Dejamos al margen, para abordarla por separado, la cuestión del nacionalismo. Por lo que a la religión refiere, la sentencia viene de lejos. La palabra secularización se instaló desde hace ya mucho tiempo en el vocabulario histórico, filosófico y sociológico. Y pronto se popularizó. Para dar a entender, a caso de manera precipitada, que la modernización y las condiciones sociales y culturales creadas por ella son incompatibles con las viejas devociones, que respondían más bien a condiciones tradicionales. Religión sería, ya desde el siglo ilustrado, casi sinónimo de ignorancia y de superstición, de infancia o adolescencia mental y dependencia moral: características todas ellas que tendrían que ser superadas por la acción combinada de la educación, la política, la ciencia y la industria.

Desde aquellos tiempos, ya lejanos, todas las teorías que han intentado explicar la sociedad moderna han dedicado un capítulo a subrayar el impulso secularizador. Eso sí, variando acentos y modificando perspectivas ante la evidencia, palmaria, de que secularización no significa mera desaparición del factor religioso en condiciones modernas o ya posmodernas.
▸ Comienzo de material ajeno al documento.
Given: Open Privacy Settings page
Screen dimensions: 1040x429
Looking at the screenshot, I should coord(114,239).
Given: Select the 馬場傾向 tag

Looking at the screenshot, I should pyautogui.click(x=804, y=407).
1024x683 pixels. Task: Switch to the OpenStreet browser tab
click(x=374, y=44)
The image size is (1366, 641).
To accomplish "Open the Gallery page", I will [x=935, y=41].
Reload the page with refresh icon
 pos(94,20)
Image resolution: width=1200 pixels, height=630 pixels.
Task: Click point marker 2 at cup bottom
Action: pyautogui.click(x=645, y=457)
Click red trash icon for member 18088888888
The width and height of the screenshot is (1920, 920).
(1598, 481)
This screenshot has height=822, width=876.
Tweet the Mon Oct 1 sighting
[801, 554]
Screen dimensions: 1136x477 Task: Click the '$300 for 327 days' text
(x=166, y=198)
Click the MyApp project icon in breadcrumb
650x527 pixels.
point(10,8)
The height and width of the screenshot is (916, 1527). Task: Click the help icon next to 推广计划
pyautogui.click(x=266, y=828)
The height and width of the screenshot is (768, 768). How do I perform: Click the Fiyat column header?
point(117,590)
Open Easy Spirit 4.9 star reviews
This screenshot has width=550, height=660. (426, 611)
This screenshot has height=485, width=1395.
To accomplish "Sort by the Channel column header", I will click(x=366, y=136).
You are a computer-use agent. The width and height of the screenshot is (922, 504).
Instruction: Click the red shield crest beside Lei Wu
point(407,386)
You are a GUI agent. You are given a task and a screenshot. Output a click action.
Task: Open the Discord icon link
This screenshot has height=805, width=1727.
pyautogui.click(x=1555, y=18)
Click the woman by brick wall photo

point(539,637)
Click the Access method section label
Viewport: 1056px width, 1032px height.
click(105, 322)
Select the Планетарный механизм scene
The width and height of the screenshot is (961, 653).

Pues, como estamos viendo, lo que la  evidencia indica es que el factor religioso no solo persiste en la compleja sociedad global, sino que es capaz de diversificar sus formas, o de adoptar otras nuevas sin perder las tradicionales; o de adaptarse a las necesidades, asimismo cambiantes, del habitante del tercer milenio.

La persistencia de los viejos cultos y la invención de otros nuevos, la importancia de espiritualidades o los sincretismos de toda índole son rasgos que dibujan una cara, la cara amable, de ese fenómeno, el de la insistencia de lo sagrado, para muchos inexplicable. La otra cara, o el rostro siniestro, torvo, del mismo fenómeno, se muestra en el incremento de los fundamentalismos, en los conflictos a muerte que tienen en la religión su causa o excusa. Y, no en último lugar, en la pretensión de las confesiones religiosas —unas y otras— de determinar, o meramente condicionar, la vida pública acogiéndose a una(s) verdad(es) que desde otros ámbitos se niega(n) o al menos se discute(n): pretensión que en ocasiones recibe el premio del éxito.

Hay, ciertamente, problemas múltiples que proceden de la autopercepción de las diversas religiones: por cuanto cada una de ellas (o algunas de ellas) tienden a considerarse como única verdad revelada, como único camino de salvación. Lo que se convierte en excelente credencial para la imposición. Quizá —es una sospecha—, de hecho, el problema, o uno de ellos, consista en que la religión ni ha desaparecido ni se ha privatizado, sino que ha saltado a la plaza pública en una forma no prevista.